As a practitioner, understanding the research, the disease process, and the individual is vital. Also, understanding that having disease in the family does not automatically doom you to the same fate. Genetics is a small piece of the puzzle but our genetics don’t dictate our outcomes. We have the ability to modify gene expression through the foods we eat, exercise, environment, stress, lifestyle choices, etc. This is called epigenetics.

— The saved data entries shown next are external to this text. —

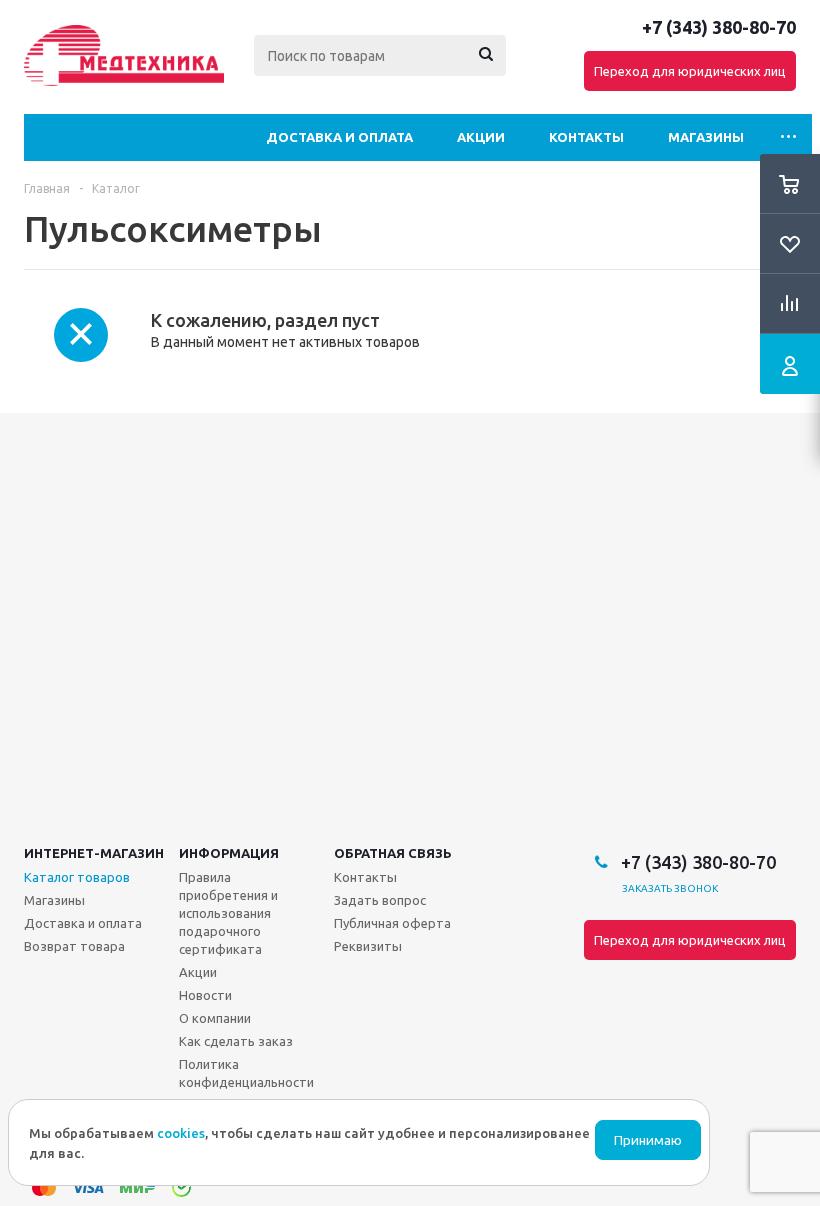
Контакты (586, 137)
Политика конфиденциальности (246, 1073)
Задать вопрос (380, 900)
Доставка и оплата (339, 137)
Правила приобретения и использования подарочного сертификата (228, 913)
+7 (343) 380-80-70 (719, 27)
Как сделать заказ (236, 1041)
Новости (205, 995)
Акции (481, 137)
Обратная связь (393, 853)
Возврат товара (74, 946)
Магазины (706, 137)
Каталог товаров (77, 877)
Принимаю (648, 1140)
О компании (215, 1018)
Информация (229, 853)
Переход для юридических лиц (690, 71)
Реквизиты (368, 946)
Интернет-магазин (94, 853)
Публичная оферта (392, 923)
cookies (181, 1133)
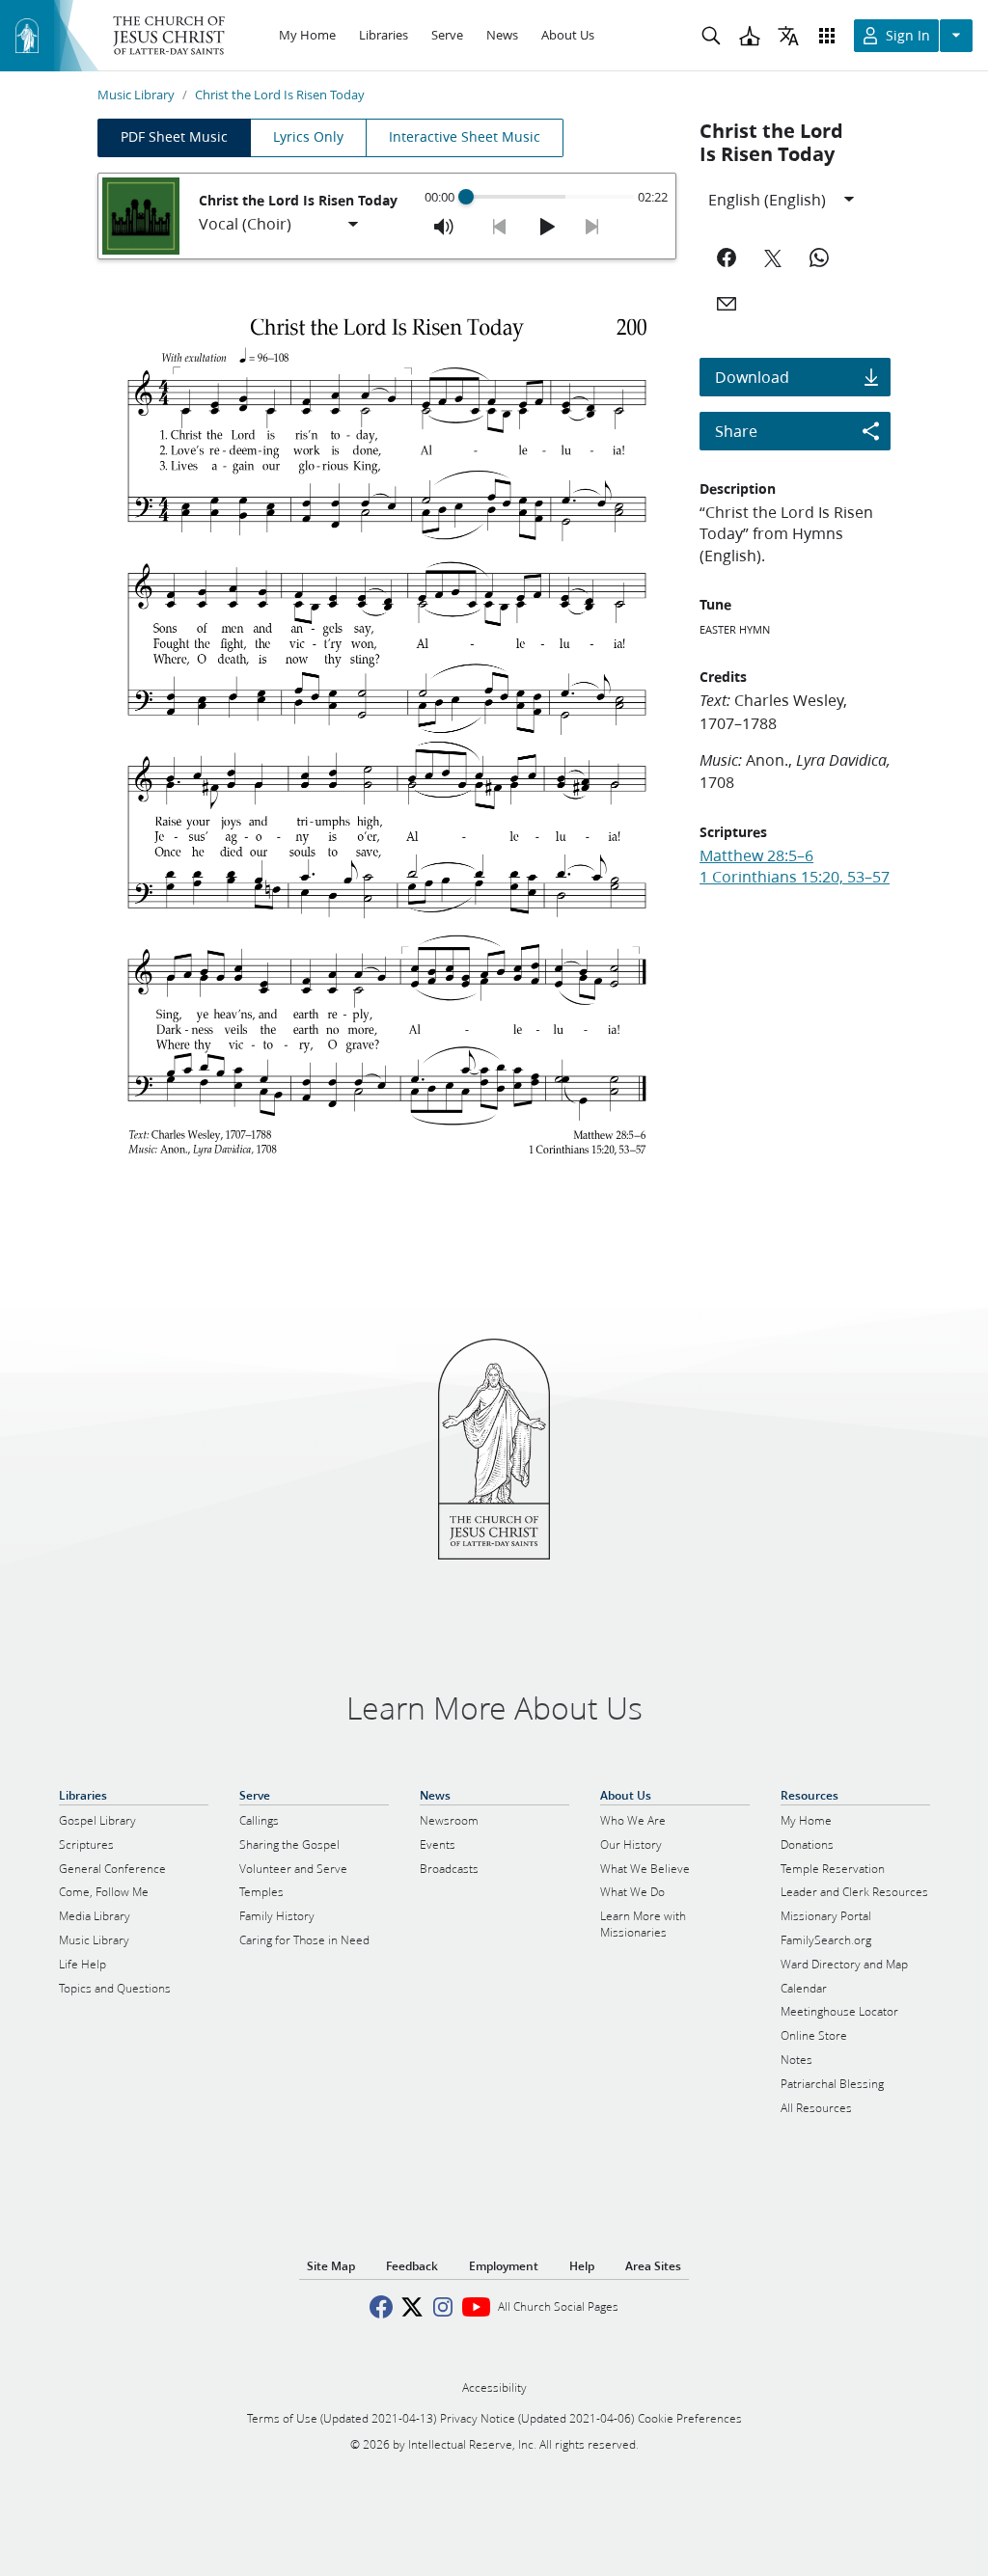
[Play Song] (546, 226)
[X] (773, 257)
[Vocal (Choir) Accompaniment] (280, 224)
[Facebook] (726, 257)
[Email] (726, 304)
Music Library (136, 94)
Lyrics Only (308, 137)
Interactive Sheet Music (464, 137)
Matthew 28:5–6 (756, 855)
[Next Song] (592, 226)
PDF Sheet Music (174, 137)
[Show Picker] (353, 224)
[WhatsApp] (819, 257)
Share (736, 431)
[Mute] (444, 226)
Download (752, 377)
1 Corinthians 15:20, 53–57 (795, 876)
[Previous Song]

My job is to help your body find that balance. Through testing, food modification, and lifestyle alterations, we can find your best place of health. Functional testing is key to understanding who you are at a deeper level and dealing with deficiencies or imbalances that are creating your frustrations. Functional testing can be performed through blood, saliva, fecal, breath, or urine tests. They are simple and take away much of the guesswork. This allows me to work with you as an individual instead of guessing what might be best for you. In time, this saves time, frustration, and money. We get to the root cause in a much more expedient manner which brings you closer to your best health.